La Constituante doit oser

Pour la troisième fois de la séance, Aloys Fauquez attaqua vivement le Conseil d’Etat. Aussi rond d’apparence qu’acéré dans ses propos, il décrivit une fois de plus les conditions de vie difficiles des ouvriers dont il défendait quotidiennement les intérêts. Lui qui n’avait jamais craint d’affronter seul le gouvernement n’allait pas faiblir, maintenant que les dernières élections l’avaient mis à la tête d’une douzaine de députés socialistes. Comme d’habitude, les critiques du tribun d’extrême gauche provoquèrent de violentes réactions. Invectives et protestations fusèrent de toute part. Insensible aux ors tièdes de cette fin d’automne 1899, le Grand Conseil devint à nouveau le champ de bataille d’une législature particulièrement agitée.

Prudemment, le Conseil d’Etat, composé de six radicaux et d’un libéral, laissa passer l’orage. Le nombre et la discipline de ses troupes ne l’obligeait nullement à s’exposer sans raison. En outre, sa récente coalition tenait davantage de l’arrangement pragmatique que de l’inclination réciproque. Après des décennies d’affrontements, l’arrivée des socialistes avait contraints radicaux et libéraux à trouver un modus vivendi qu’il n’était pas temps de mettre en danger par des positions tranchées. De plus, Fauquez, était un dissident d’une aile gauche radicale où il gardait de nombreux appuis, sans compter sa popularité dans les villes vaudoises. Enfin, et même s’ils n’en percevaient pas la dimension politique, les sept membres de l’exécutif ne pouvaient nier l’émergence d’une nouvelle réalité. En dix ans, le nombre des ouvriers travaillant en fabrique avait triplé. Les ateliers artisanaux faisaient place aux industries. Partout, surgissait une nouvelle classe sociale, celle des salariés dépendant toute leur vie de leurs patrons sans espoir de quitter un jour leur condition. Logiquement, une mutation économique transformait le parlement. La voix infatigable et acide d’Aloys Fauquez n’était que l’écho politique du halètement sans fin des nouvelles machines à vapeur.

Un siècle plus tard, en 1999, le cliquetis feutré des ordinateurs dicte une nouvelle mutation : celle d’une société post-industrielle inscrite dans la mondialisation. L’avenir est aux services, à la communication, à la recherche, à la formation, aux technologies de pointe. Après avoir incarné par excellence le pays rural, puis traversé une phase industrielle, Vaud semble promis à des activités qui ont toutes en commun le dépassement de ses frontières. Désormais, le canton paraît exister moins dans son intériorité que dans ses interactions avec les cantons voisins, la Suisse, l’Europe, le monde. Cette évolution produit de nouveaux bouleversements. Chômage, précarité, refontes structurelles, chute des repères, disparition des traditions, inquiétudes identitaires et sentiment d’insécurité ont remplacé croissance et stabilité.

== Données présentées ==
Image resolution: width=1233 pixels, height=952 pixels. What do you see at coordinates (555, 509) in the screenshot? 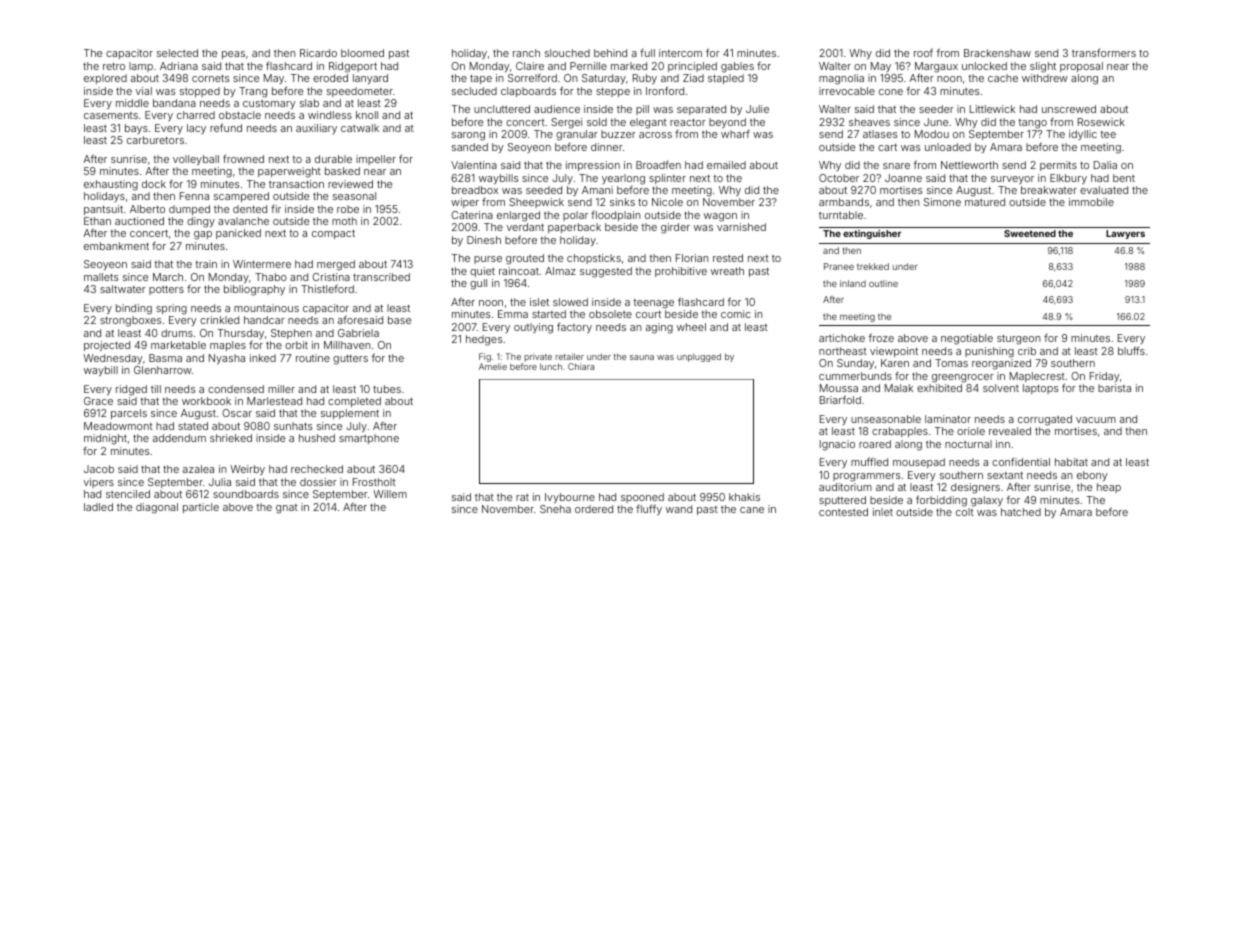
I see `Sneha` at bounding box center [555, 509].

==

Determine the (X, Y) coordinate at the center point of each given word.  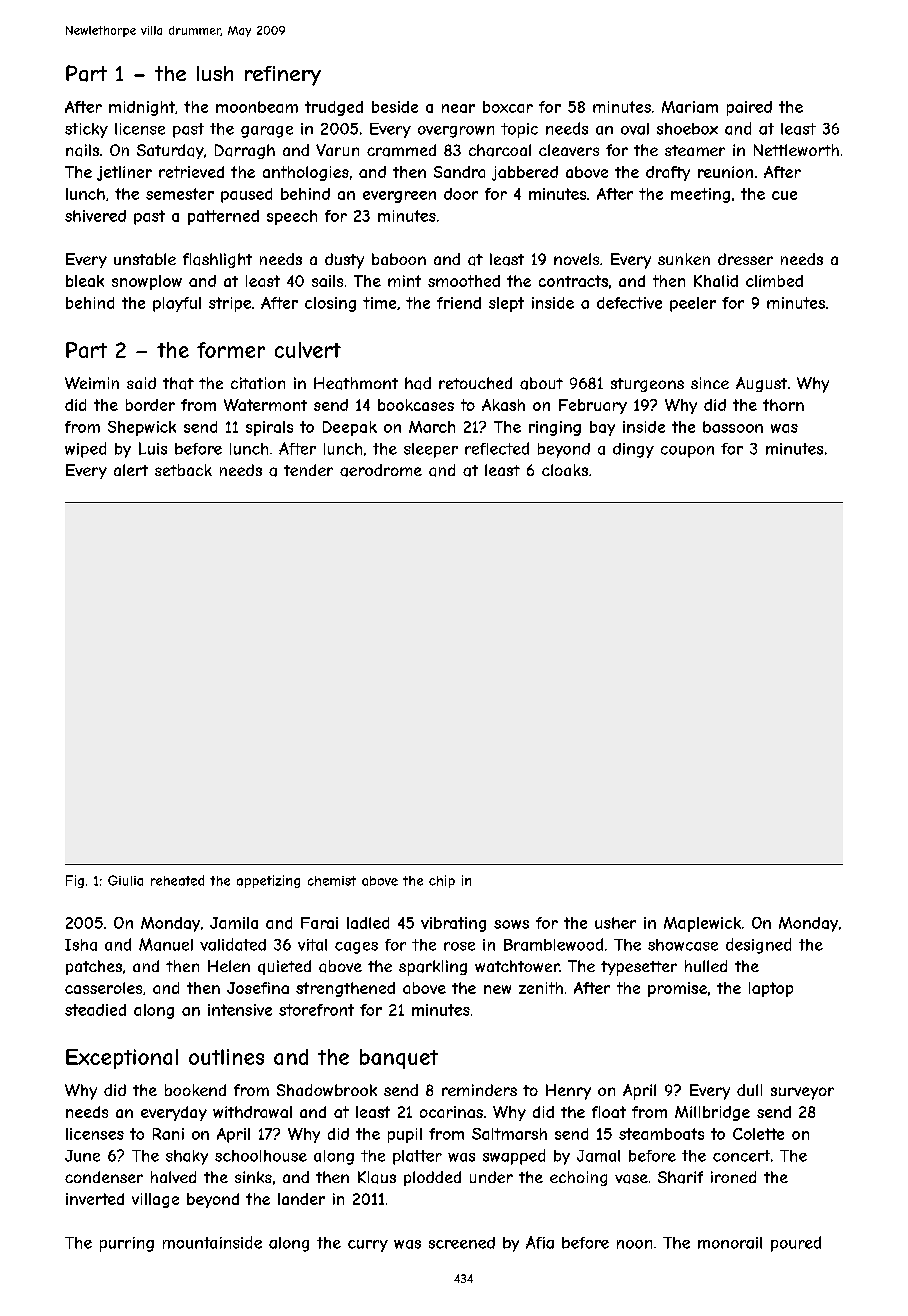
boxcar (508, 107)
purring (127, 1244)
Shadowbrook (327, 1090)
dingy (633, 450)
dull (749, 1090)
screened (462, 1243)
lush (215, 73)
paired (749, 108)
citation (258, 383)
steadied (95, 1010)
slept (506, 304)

== Défis ==
(a) Recopiez tel quel, dans le texte fourni, le passage qui commence par les mots contenant « Un siècle plus » et se termine par « croissance et stabilité. ».
(b) Reformulez sous forme de liste le paragraphe du texte fourni qui commence par « Prudemment, le Conseil d’Etat », en conservant ses faits principaux.
(c) Dites si chacune des affirmations suivantes concorde avec le texte fourni, en répondant par oui ou par non et en citant les mots décisifs du texte : (i) le Conseil d’Etat comptait deux libéraux ; (ii) en dix ans, le nombre des ouvriers en fabrique avait triplé ; (iii) la séance décrite a lieu au printemps 1899.

== Réponses ci-dessous ==
(a)
Un siècle plus tard, en 1999, le cliquetis feutré des ordinateurs dicte une nouvelle mutation : celle d’une société post-industrielle inscrite dans la mondialisation. L’avenir est aux services, à la communication, à la recherche, à la formation, aux technologies de pointe. Après avoir incarné par excellence le pays rural, puis traversé une phase industrielle, Vaud semble promis à des activités qui ont toutes en commun le dépassement de ses frontières. Désormais, le canton paraît exister moins dans son intériorité que dans ses interactions avec les cantons voisins, la Suisse, l’Europe, le monde. Cette évolution produit de nouveaux bouleversements. Chômage, précarité, refontes structurelles, chute des repères, disparition des traditions, inquiétudes identitaires et sentiment d’insécurité ont remplacé croissance et stabilité.

(b)
- Le Conseil d’Etat, formé de six radicaux et d’un libéral, laisse passer l’orage.
- Le nombre et la discipline de ses troupes ne l’obligent pas à s’exposer sans raison.
- Sa coalition récente relève d’un arrangement pragmatique : après des décennies d’affrontements, l’arrivée des socialistes a poussé radicaux et libéraux à un modus vivendi qu’il ne faut pas mettre en danger.
- Fauquez, dissident de l’aile gauche radicale, y garde de nombreux appuis et reste populaire dans les villes vaudoises.
- L’exécutif ne peut nier une nouvelle réalité : en dix ans, le nombre d’ouvriers en fabrique a triplé, les industries remplacent les ateliers artisanaux et une nouvelle classe de salariés apparaît.
- Cette mutation économique transforme le parlement, et la voix de Fauquez en est l’écho politique.

(c)
(i) Non : « composé de six radicaux et d’un libéral ».
(ii) Oui : « En dix ans, le nombre des ouvriers travaillant en fabrique avait triplé. »
(iii) Non : « cette fin d’automne 1899 ».